*Problem to work on*
Return, with both end lines included, exactly what the data below holds from the line with "Patronos (44, 66)" through the line with "雅克德罗 (1374, 710)", though not the pictures.

*Data to examine*
============
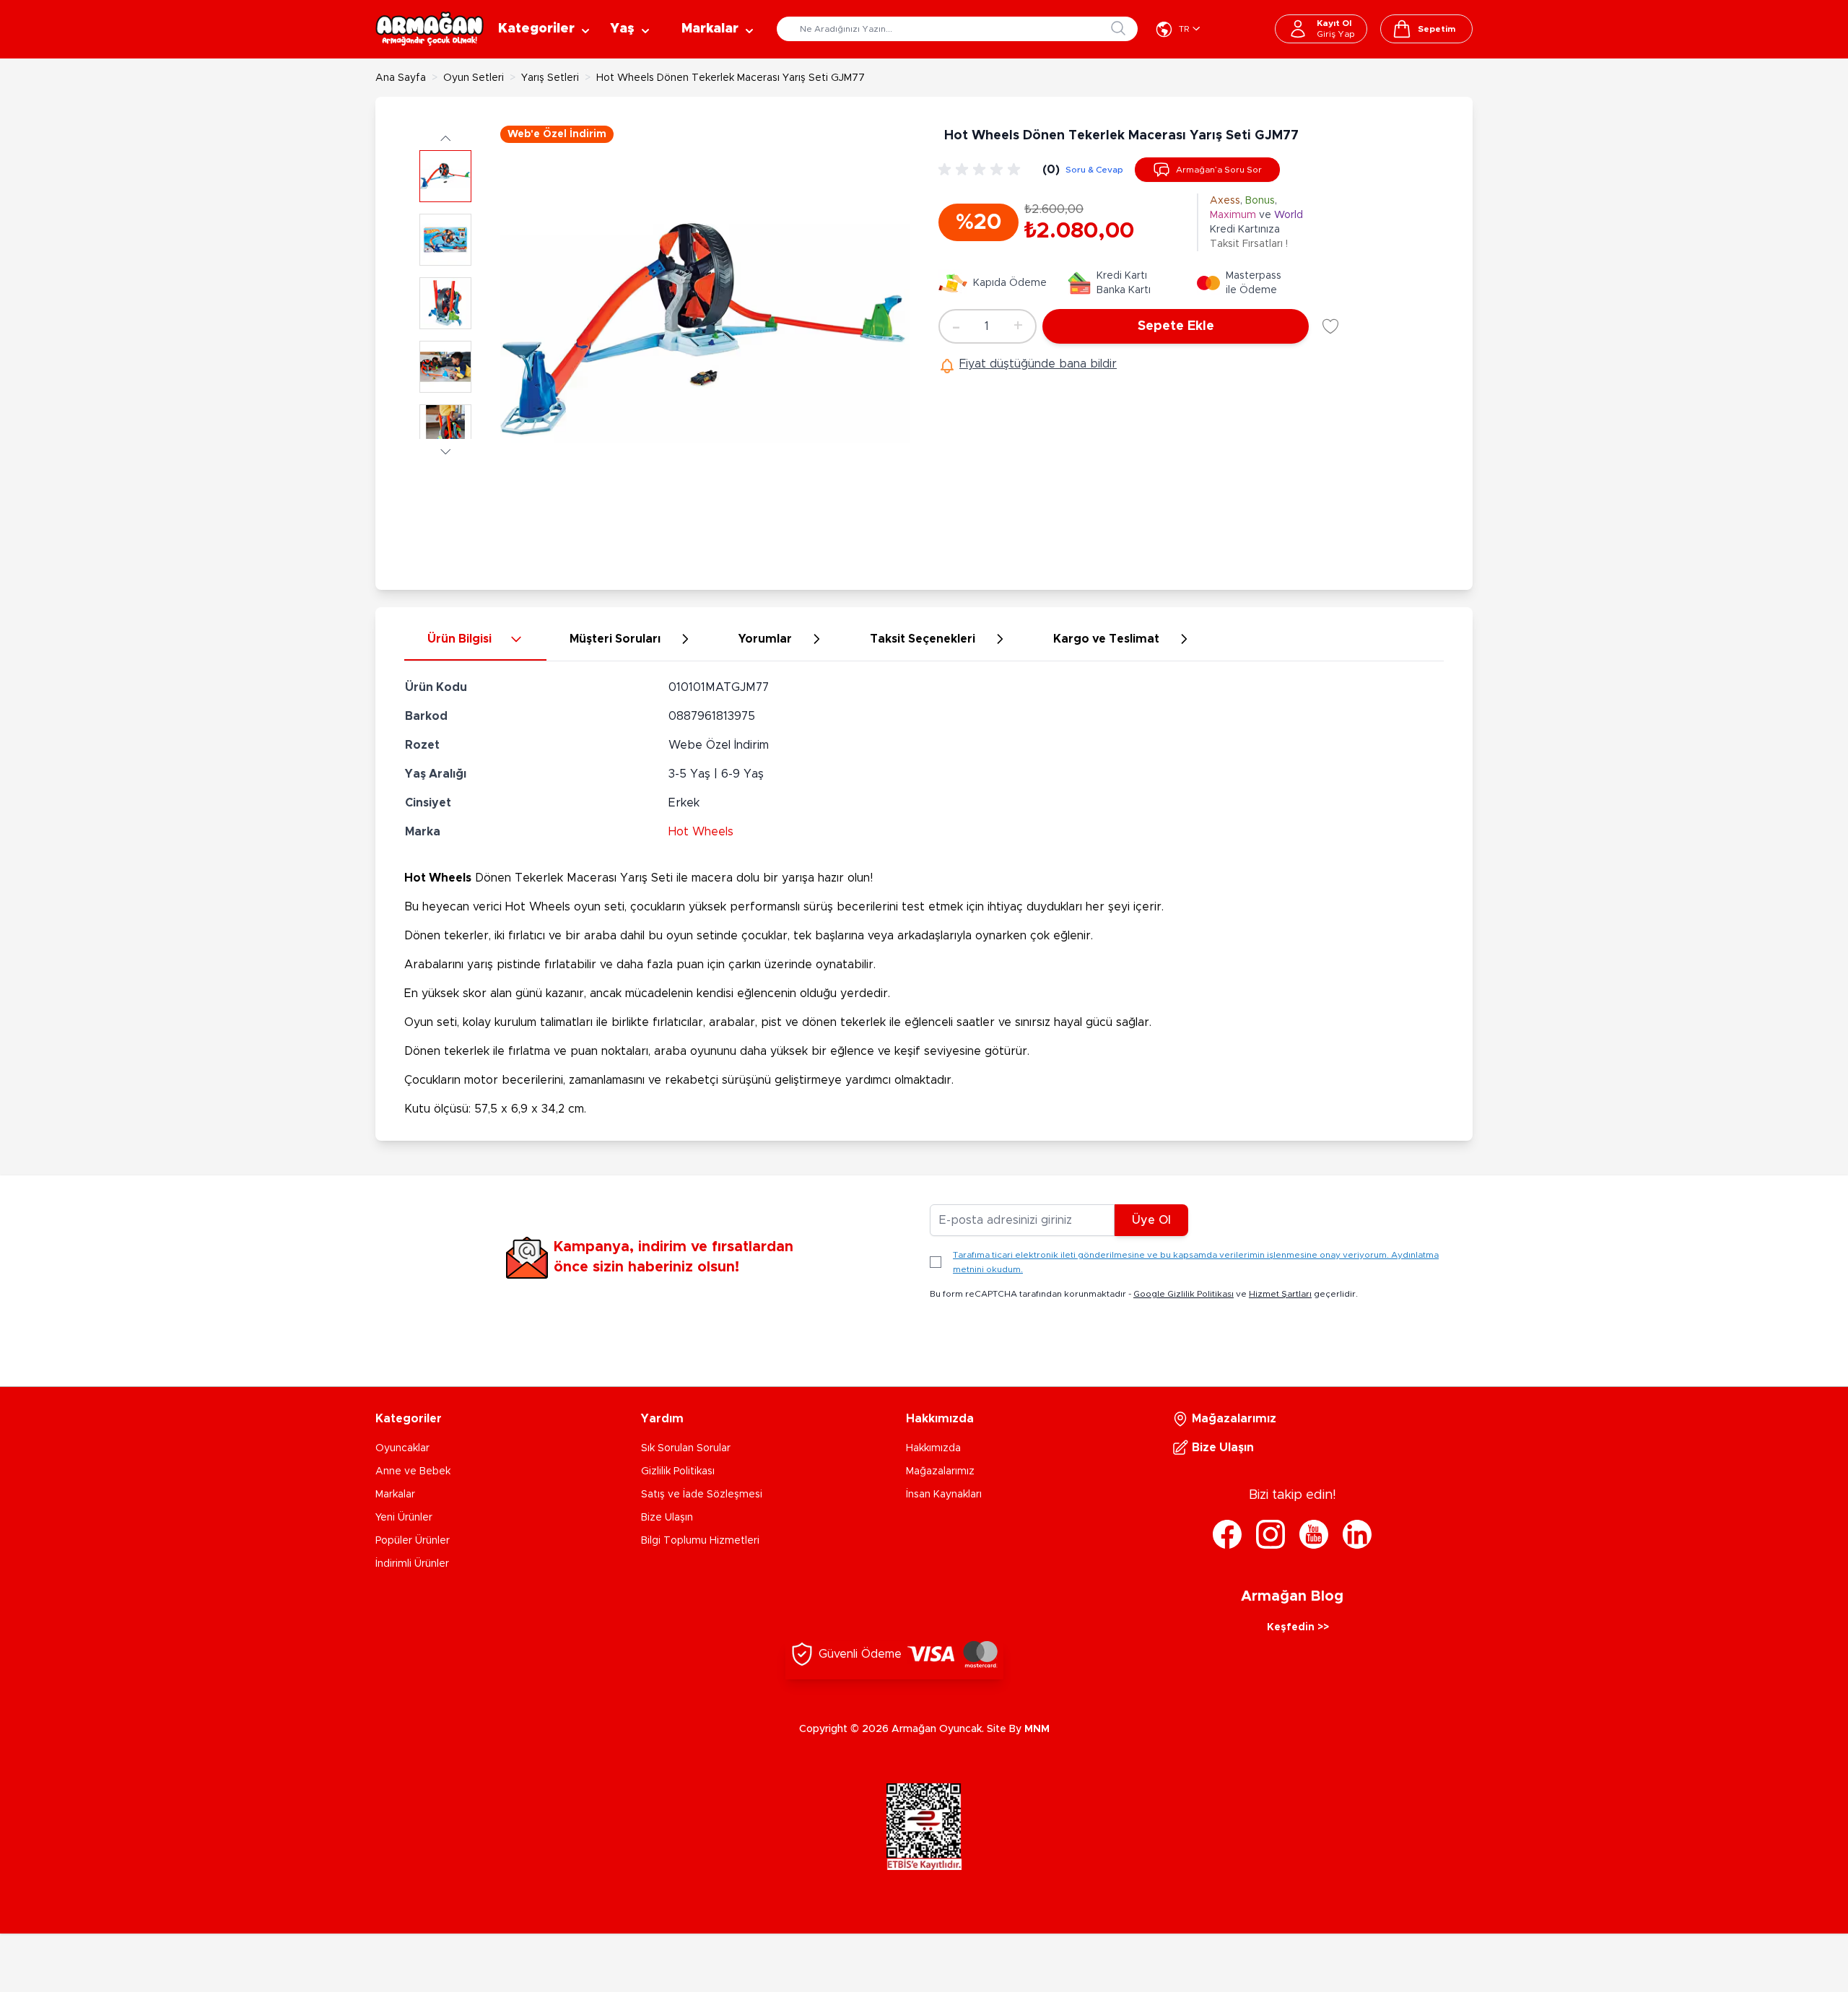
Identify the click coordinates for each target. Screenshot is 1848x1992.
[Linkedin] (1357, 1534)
============
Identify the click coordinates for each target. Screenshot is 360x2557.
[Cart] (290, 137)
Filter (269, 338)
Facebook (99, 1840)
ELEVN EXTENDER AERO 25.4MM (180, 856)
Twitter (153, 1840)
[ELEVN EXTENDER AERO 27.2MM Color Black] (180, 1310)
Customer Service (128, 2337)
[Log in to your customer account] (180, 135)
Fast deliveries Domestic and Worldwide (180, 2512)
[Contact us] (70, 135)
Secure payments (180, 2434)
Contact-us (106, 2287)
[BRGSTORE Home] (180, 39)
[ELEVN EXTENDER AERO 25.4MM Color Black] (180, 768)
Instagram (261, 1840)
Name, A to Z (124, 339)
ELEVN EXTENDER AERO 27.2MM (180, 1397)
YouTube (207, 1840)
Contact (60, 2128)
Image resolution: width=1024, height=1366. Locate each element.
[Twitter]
============
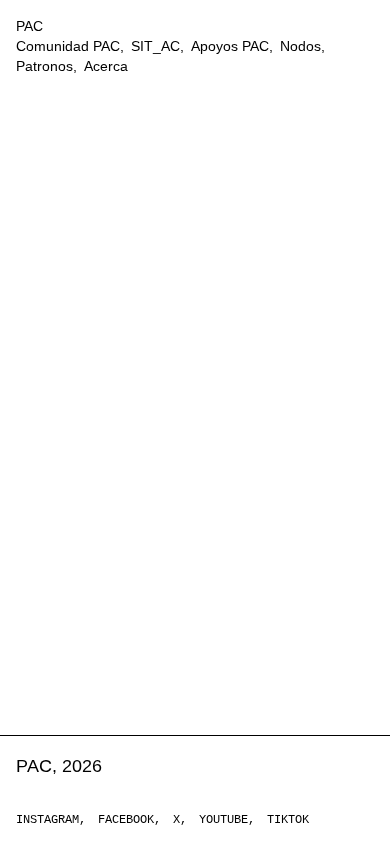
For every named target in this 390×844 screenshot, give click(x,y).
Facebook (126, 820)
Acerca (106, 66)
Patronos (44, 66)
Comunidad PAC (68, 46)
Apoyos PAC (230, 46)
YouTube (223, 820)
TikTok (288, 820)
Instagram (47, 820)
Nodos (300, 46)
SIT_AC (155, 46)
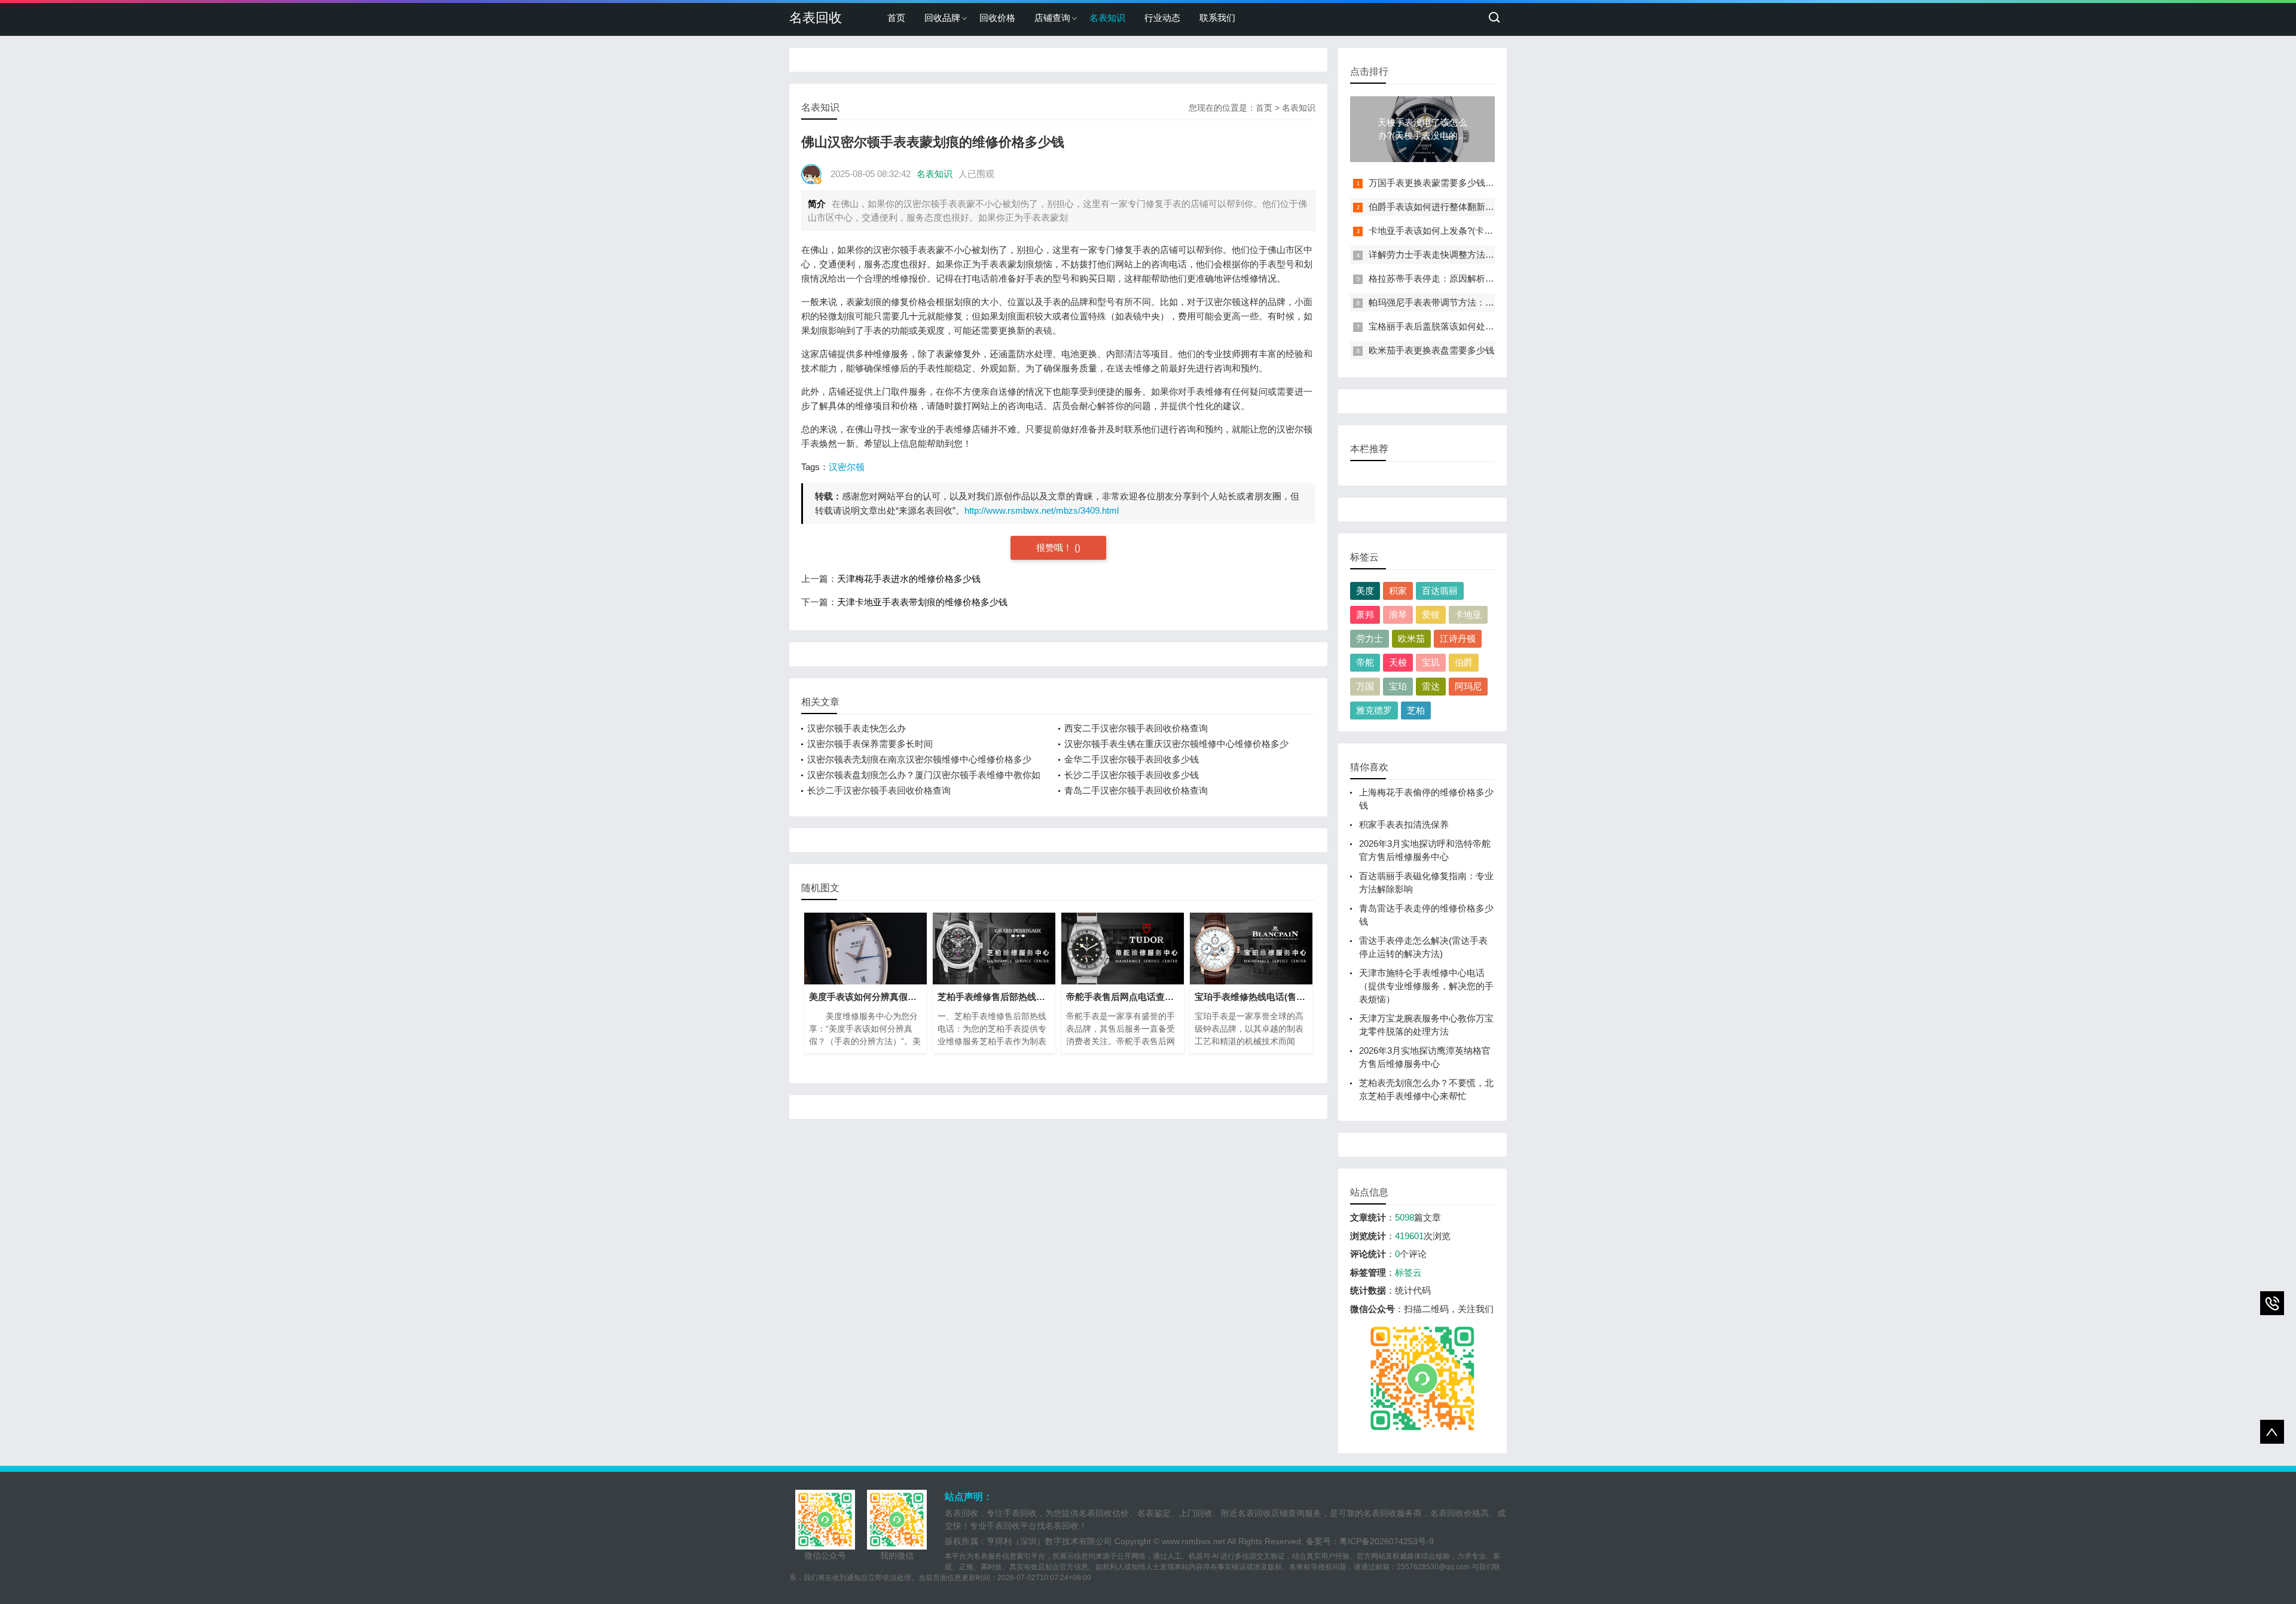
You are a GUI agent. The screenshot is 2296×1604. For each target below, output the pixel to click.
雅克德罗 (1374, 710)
============
*Task solution*
Patronos (44, 66)
Comunidad PAC (68, 46)
Apoyos PAC (230, 46)
YouTube (223, 820)
TikTok (288, 820)
Instagram (47, 820)
Nodos (300, 46)
SIT_AC (155, 46)
You are a GUI agent. The screenshot is 2296×1604. For each target below, output the pixel to click.
雅克德罗 (1374, 710)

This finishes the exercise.